The new company, encompassing GE’s Jenbacher and Waukesha gas engine brands, also has a new name: Innio. The products will still retain their brand names.
“We are emerging as the youngest energy company in the world, but still have 80 years of experience through the two strong brands we carry in our name, Innio,” said CEO and President Carlos Lange, who formerly held the position of president at GE Distributed Power. “We see ourselves as the key enabler and an integral part of the energy sector transformation that is unfolding.”
GE announced the planned sale in June, part of a larger restructuring to spin off its businesses in areas like transportation and healthcare. It named Distributed Power as a “non-core product line” and said it would go to Advent for $3.25 billion.
As part of the changes, GE said it would home in on three "new" core focuses for the company: renewable energy, power and aviation. The restructuring follows GE’s announcement to target divestiture of $20 billion, and it comes after a series of such reinventions from the company — the last announced in 2017.
At the time of the deal’s announcement, though GE said gas remained key to the energy mix, the company also said it expects 70 percent of capacity additions to come from renewables through 2021.
Lange said Tuesday that the revamped Innio also has a place in the energy transformation. He framed gas as essential to helping increase renewables penetration.
“If we talk about a massive transformation unfolding...that’s surely not an exaggeration,” he said. “Within this massive transformation, I see three megatrends: decarbonization, decentralization and digitalization.”
Innio’s gas engines fit within those trends, according to Lange, because they are distributed and can help renewables flourish by providing backup support. The company has collectively delivered 48,000 engines across the world, enough to power about 100 million homes in Europe.

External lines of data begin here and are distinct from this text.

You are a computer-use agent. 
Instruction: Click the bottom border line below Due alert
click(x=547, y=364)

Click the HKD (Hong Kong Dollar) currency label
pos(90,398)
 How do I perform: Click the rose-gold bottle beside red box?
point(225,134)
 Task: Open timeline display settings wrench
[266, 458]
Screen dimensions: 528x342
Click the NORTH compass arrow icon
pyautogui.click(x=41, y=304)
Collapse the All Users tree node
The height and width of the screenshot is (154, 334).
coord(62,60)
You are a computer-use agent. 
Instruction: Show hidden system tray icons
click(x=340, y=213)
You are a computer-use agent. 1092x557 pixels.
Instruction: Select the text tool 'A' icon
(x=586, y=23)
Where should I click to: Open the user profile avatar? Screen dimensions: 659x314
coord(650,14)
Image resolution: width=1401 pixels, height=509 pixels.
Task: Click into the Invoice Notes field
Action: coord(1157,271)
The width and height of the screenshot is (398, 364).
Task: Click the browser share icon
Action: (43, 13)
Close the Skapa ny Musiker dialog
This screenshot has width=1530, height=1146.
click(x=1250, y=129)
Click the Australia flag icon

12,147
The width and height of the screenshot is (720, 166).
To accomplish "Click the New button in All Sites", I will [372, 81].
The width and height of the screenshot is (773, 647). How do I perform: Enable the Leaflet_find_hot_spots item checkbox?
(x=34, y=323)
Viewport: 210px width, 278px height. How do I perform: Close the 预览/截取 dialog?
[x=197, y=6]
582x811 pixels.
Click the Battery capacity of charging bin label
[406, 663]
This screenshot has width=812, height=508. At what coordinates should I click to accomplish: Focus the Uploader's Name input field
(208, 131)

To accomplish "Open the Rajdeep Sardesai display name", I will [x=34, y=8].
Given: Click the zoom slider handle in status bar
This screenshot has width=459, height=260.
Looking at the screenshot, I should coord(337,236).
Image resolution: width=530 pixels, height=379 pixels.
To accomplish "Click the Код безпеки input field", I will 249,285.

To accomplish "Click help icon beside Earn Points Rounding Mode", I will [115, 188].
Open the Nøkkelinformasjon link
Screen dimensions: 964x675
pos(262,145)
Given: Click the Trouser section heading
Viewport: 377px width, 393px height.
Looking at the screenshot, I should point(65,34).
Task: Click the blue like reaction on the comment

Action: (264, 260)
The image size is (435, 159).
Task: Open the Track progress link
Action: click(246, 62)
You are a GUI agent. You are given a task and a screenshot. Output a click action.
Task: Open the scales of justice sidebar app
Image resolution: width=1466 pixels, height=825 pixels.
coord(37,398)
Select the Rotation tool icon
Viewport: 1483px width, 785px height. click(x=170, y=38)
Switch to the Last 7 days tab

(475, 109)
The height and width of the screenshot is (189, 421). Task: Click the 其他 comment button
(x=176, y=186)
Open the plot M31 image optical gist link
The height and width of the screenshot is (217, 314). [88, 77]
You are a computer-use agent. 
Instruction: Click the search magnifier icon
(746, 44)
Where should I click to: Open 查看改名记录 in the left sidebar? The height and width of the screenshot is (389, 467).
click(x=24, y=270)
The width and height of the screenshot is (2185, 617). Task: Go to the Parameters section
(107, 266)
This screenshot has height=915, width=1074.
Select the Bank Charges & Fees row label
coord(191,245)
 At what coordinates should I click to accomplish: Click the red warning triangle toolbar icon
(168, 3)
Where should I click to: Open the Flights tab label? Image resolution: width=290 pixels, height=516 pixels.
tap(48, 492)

“By nature, renewables are intermittent; they are volatile,” he said. “And...we are a perfect complement to renewables.”
He also noted that efforts like predictive maintenance through connected applications have improved asset performance management for the company’s products.
The new company will be headquartered in Austria, home of Jenbacher, but will maintain facilities in Canada and the U.S. Waukesha manufacturing, based in Wisconsin, will move to Canada as previously planned. Lange said he expects the company, which has been seeing double-digit percentage growth year-over-year as GE Distributed Power, to move forward with annual growth in the mid to high single-digit range.
Research from Wood Mackenzie Power & Renewables suggests energy storage will beat out peaking plants on cost within a decade. But Innio said its products, ranging from 200 kilowatts to 10 megawatts, provide flexible, distributed support that is important for the future of energy.
Lange said the company’s new name is meant to signal a focus on sustainability.
“We wanted...a name that we felt was simple, was ownable, was compelling, was engaging,” said Lange. “We wanted a name that speaks to what we stand for, which is essentially ingenuity, innovation, inspiration.”
The lightning bolt formed through the center of Innio’s logo, Lange said, shows strength and points to the company’s roots in electricity. How strong this new standalone entity will now actually be remains to be seen.